Below are the records; print exactly the lines from the one with "You are a GUI" through the last, both included, and leave the pictures out.

□ □ □ □ □

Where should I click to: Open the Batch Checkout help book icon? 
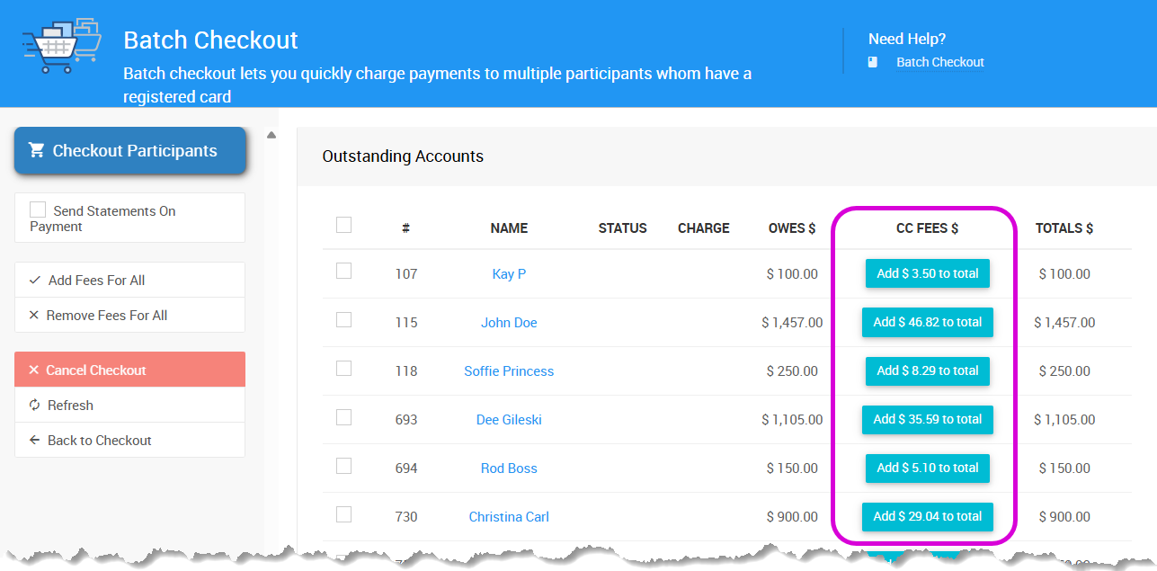873,62
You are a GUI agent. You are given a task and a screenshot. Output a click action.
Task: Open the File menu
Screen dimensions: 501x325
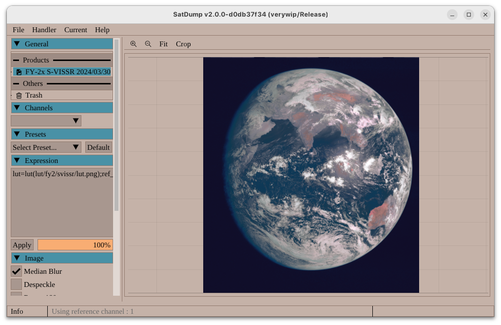pyautogui.click(x=19, y=30)
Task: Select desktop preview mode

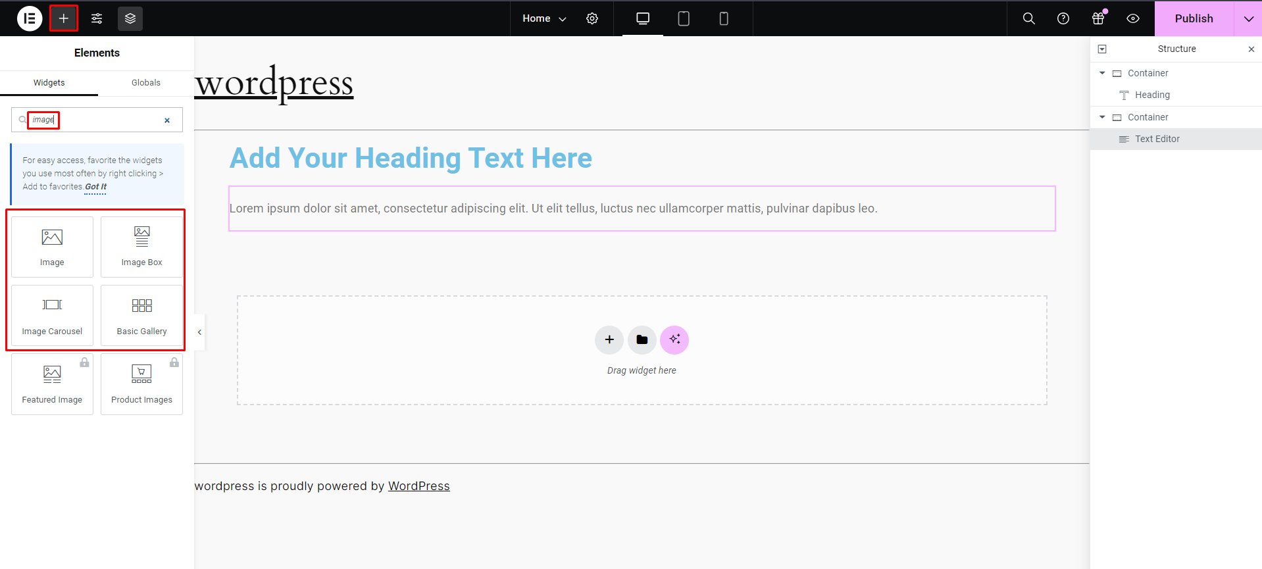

□ □ □ □ □

**Result below**.
You are a GUI agent. You are given a task and a screenshot. Output a click action.
Task: Open the File menu
Screen dimensions: 501x325
pyautogui.click(x=19, y=30)
Task: Select desktop preview mode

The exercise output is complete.